→ Instructions for the task: Write what comes next in the article on the plan to cut US food waste, picking up after its last paragraph.

Roadmap to Reduce US Food Waste report defines strategies to reduce discarded food by 13 million tons per year
Compact Bio-digesters part of the solution; Power Knot founder comments on report
According to a new report, businesses can increase their profits by nearly $2 billion annually by adopting strategies to reduce the amount of discarded waste that is eventually sent to landfills. Cutting the amount of half-eaten entrees, unsold milk, and other foods that get tossed into trash bins across the U.S. by 20% over the next decade can save billions for businesses.2 Released this March, the “Roadmap to Reduce US Food Waste” lays out strategies that companies, along with governments, consumers, and foundations can implement to reduce the amount of discarded food in the country by 13 million tons a year.
Approximately 40% of all food produced in the U.S. goes uneaten, contributing to myriad social and environmental problems, and often ending up in overflowing landfills. Food decomposing in landfills emits methane, a greenhouse gas 80 times as potent as carbon dioxide (CO2). In total, about 4.5% of U.S. greenhouse gas emissions and 23% of U.S. methane emissions result from food waste. If global food waste were a country, its emissions would be third, behind only China and the United States.1
Food waste costs Americans an estimated $165 billion per year. Nearly 25% of water and 31% of land in the U.S. is used to produce food that is wasted throughout the supply chain. In 2008, the U.S. Department of Agriculture (USDA) estimated the value of food lost by retailers at $47 billion.
Iain Milnes, founder and president of Power Knot, a leading manufacturer of eco-friendly and cost-effective solutions for waste food disposal, has praise for retailers who are taking action. “The amount of money being thrown away due to the cost of food waste is astronomical for some of these businesses,” said Milnes. “Using methods to cut food waste not only lessens the amount sent to landfills, but actually saves a ton of money.”
The “Roadmap to Reduce US Food Waste” report, citing an $18 billion plan to cut waste, comes after the U.S. government set the first ever national goal in September 2015, to cut the country’s edible food waste, aiming for a 50% reduction by 2030.
The plan presents 27 such solutions that companies, consumers, governments, and nonprofit organizations can implement to cut down on food waste. By adopting these methods, businesses can boost their profits by $1.9 billion annually. Restaurants, food service companies, and institutions such as colleges and hospitals would see the biggest portion of such savings, raking in a potential additional $1.6 billion in profits each year.

Saved data entries
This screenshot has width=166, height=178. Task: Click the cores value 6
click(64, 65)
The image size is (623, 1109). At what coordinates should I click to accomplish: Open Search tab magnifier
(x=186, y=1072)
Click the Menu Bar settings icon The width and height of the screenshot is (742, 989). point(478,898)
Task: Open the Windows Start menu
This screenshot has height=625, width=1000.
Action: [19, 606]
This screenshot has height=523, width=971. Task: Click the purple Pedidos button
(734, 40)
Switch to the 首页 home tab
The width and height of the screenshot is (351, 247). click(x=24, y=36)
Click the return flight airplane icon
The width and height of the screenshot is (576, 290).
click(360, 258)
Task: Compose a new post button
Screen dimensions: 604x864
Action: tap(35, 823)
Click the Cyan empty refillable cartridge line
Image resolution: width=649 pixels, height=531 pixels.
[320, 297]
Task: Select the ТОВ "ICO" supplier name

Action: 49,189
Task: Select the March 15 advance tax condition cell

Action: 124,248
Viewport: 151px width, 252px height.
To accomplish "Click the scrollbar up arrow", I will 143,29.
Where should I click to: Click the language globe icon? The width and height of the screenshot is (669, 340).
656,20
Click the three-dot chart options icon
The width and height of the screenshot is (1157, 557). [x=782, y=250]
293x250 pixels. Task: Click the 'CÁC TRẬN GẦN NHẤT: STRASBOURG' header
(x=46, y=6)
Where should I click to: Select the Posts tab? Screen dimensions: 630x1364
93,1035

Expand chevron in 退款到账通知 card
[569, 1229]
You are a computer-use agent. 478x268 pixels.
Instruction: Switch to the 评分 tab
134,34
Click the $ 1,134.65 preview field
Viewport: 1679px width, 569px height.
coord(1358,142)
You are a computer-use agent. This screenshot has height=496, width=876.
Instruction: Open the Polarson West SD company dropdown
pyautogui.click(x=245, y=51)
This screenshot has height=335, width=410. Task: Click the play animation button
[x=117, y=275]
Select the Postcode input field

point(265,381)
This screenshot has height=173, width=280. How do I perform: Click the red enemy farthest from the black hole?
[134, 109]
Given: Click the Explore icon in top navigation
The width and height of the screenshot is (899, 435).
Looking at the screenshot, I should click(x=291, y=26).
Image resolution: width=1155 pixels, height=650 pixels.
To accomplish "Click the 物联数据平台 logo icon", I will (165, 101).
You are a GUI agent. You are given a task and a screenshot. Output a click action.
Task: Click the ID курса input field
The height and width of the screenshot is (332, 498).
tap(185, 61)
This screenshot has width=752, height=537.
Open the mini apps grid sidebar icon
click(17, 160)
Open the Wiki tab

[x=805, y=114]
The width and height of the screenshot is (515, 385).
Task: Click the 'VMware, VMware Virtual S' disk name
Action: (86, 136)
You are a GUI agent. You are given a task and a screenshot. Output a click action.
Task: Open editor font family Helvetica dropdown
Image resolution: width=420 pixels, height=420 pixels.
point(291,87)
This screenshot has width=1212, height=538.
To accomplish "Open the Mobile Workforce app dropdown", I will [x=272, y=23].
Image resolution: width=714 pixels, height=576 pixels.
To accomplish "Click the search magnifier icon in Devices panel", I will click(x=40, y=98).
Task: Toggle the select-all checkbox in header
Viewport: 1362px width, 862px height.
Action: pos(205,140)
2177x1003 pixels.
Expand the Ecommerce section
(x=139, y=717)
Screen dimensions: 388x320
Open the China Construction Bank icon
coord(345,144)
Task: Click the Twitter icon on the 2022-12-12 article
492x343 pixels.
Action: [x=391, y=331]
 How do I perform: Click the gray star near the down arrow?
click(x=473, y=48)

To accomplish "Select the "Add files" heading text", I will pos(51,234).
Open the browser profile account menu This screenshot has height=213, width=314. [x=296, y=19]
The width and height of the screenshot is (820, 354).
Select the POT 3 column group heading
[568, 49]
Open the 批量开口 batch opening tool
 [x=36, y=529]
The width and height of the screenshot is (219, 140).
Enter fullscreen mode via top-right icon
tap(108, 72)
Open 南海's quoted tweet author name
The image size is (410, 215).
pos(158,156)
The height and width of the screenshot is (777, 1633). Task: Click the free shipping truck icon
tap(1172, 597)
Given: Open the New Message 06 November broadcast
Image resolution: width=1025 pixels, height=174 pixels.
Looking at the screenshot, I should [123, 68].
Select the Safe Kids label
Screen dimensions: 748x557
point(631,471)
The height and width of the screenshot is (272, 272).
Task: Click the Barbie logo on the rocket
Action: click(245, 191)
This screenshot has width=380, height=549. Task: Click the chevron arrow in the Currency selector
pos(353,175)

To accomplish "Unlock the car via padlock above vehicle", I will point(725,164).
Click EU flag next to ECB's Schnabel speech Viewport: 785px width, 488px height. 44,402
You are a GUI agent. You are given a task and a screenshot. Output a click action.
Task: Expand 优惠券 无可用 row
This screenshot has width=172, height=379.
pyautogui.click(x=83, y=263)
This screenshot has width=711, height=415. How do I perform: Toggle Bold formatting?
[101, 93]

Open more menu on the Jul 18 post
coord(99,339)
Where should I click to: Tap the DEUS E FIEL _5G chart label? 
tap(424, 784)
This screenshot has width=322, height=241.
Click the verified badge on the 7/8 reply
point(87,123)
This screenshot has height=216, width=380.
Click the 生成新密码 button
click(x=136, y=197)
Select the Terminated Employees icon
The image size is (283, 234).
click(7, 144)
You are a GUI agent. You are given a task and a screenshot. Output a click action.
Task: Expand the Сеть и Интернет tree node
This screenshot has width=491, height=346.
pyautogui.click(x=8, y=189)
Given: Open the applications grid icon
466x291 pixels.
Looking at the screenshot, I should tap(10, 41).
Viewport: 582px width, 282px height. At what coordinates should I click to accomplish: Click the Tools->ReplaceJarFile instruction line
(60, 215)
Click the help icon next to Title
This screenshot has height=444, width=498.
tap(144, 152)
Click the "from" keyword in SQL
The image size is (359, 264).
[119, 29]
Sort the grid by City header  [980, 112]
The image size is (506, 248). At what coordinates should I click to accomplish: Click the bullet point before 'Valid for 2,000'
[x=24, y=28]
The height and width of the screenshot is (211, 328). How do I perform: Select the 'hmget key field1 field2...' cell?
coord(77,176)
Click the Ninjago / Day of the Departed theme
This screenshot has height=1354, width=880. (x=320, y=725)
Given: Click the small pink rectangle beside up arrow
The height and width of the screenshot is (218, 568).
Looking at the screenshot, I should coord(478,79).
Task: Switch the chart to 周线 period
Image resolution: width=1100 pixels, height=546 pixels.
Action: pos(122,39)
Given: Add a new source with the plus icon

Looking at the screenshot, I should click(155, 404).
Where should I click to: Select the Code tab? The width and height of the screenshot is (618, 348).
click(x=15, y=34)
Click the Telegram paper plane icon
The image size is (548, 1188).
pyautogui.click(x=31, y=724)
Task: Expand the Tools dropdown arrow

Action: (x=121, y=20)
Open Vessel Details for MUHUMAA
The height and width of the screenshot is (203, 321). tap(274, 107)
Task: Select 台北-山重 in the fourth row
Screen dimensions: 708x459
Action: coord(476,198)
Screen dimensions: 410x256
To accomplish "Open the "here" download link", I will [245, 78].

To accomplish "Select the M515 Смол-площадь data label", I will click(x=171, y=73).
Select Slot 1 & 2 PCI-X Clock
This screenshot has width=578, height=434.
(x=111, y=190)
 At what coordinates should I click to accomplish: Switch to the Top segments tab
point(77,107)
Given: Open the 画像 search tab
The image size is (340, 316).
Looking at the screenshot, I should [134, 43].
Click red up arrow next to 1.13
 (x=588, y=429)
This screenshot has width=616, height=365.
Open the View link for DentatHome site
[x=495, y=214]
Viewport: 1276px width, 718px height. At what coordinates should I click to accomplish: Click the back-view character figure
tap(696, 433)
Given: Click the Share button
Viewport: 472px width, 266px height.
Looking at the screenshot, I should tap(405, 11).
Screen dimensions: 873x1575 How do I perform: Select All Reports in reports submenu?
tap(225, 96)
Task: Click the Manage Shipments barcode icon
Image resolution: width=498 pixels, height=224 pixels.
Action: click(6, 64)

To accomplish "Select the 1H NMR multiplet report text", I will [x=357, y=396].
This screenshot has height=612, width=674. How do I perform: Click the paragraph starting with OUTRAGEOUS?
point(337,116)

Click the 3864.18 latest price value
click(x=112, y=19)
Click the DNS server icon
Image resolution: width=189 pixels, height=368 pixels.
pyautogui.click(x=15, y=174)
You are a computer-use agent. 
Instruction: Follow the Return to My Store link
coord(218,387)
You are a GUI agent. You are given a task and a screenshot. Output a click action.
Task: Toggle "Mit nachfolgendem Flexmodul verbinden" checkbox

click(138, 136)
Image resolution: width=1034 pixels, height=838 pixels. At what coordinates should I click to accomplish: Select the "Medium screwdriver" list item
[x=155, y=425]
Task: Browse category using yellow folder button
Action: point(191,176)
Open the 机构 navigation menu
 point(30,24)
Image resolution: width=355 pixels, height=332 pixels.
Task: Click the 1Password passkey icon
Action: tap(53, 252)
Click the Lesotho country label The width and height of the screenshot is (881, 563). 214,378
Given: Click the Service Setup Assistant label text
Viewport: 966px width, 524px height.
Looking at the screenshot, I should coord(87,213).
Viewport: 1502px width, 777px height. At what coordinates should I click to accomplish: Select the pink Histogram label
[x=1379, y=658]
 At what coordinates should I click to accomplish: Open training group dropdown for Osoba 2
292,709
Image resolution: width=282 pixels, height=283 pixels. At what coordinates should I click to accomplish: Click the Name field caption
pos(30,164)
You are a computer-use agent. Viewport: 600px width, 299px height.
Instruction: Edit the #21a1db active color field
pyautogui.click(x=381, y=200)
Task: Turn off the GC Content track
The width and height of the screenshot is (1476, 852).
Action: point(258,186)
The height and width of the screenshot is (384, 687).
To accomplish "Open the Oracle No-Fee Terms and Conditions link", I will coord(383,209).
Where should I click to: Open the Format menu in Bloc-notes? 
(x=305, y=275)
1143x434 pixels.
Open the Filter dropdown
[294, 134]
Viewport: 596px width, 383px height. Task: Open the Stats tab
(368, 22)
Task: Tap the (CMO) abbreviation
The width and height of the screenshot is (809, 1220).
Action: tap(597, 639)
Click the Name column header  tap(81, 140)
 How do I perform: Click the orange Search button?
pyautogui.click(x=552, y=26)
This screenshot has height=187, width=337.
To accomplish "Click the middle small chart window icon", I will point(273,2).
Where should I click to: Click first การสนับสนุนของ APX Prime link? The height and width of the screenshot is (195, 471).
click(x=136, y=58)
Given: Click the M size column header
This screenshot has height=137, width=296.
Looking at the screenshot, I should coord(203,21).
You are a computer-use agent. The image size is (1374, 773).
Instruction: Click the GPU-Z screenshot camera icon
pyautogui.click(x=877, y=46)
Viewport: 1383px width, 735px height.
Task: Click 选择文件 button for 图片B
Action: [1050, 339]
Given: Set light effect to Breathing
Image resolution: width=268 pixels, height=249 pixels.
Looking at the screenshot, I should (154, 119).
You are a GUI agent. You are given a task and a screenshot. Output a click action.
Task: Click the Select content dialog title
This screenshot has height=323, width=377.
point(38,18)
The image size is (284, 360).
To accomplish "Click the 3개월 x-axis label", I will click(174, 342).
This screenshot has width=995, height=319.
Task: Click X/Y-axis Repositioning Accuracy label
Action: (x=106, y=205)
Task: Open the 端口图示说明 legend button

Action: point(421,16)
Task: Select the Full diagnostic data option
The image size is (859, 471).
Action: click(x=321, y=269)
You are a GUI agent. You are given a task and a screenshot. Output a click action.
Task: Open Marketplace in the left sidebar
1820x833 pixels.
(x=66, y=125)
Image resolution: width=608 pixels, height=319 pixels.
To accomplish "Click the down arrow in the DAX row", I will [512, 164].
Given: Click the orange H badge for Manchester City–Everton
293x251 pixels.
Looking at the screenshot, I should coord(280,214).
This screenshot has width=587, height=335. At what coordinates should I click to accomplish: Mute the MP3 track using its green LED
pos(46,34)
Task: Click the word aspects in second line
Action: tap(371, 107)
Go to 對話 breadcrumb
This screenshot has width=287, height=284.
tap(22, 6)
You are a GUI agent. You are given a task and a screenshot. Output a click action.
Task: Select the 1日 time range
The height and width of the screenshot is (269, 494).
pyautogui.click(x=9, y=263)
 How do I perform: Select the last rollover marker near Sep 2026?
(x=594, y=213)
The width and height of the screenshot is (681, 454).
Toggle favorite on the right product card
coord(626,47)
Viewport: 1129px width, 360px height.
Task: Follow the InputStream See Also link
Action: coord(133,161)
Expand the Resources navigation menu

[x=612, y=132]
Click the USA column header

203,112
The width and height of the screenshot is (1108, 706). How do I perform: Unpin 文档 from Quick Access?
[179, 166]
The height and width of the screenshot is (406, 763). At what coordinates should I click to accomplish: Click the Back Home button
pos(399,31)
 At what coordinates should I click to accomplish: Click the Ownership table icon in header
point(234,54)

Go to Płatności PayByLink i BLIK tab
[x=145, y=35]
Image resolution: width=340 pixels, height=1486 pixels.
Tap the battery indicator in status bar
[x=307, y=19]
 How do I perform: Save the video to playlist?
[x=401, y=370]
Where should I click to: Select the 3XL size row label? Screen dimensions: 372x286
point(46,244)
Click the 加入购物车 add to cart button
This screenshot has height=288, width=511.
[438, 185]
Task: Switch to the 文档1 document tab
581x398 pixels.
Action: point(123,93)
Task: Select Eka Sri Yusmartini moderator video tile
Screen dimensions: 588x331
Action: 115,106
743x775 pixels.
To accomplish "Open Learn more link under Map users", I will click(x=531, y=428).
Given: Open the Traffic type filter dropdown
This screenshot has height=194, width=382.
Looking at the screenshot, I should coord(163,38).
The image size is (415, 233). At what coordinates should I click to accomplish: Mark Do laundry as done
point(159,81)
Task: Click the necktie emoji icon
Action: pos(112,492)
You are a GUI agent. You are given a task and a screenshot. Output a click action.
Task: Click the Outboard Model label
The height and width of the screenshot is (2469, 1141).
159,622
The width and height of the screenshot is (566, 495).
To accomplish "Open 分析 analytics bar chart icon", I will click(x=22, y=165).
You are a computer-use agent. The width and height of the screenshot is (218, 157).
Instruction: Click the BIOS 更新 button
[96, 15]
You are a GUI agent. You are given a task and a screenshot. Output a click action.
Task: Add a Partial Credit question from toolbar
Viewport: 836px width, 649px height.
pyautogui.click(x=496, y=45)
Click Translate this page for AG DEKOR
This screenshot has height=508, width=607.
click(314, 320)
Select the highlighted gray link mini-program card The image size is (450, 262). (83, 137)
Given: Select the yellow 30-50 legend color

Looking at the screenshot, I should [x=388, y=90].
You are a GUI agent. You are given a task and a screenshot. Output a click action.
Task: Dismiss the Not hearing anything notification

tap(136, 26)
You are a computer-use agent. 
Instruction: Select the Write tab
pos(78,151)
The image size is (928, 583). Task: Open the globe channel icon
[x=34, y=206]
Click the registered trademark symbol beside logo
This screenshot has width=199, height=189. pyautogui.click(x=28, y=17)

→ Task output:
Power Knot’s Milnes points out that diverting food waste from landfills not only conserves limited landfill space, but also helps to reduce greenhouse gas emissions, according to the U.S. Environmental Protection Agency.3 Milnes commented, “Sometimes the problem for large producers of waste food is knowing where to begin. To reduce the wastage of food in a business you need to know how much you are generating and when. And it’s not always obvious how to divert that waste from the landfill. Our LFC can help with both issues.”
The LFC from Power Knot is a bio-digester that sits in the kitchen. The LFC is like a stainless-steel stomach that digests the waste food sending the output as grey water down the drain. As it does so, it weighs the amount of waste and reports it in real time on a color touch screen and through the LFC Cloud, a free online service.
Milnes emphasized, “We know that our LFC is a reliable and cost-effective solution to the challenge of corporate social responsibility that is faced by hospitals, restaurants, universities, stadia, arenas and companies of all sizes including the Fortune 500. All are plagued to various degrees by high amounts of food waste. Our seven LFC models, treating from 110 up to 4,000 pounds of food waste per day allow any kitchen to cleanly and safely break down the waste on-site. This has shown continuing savings on the bottom line—resulting in higher profits, as well as generating goodwill in their respective communities and with the ever-growing number of environmentally-conscious consumers.”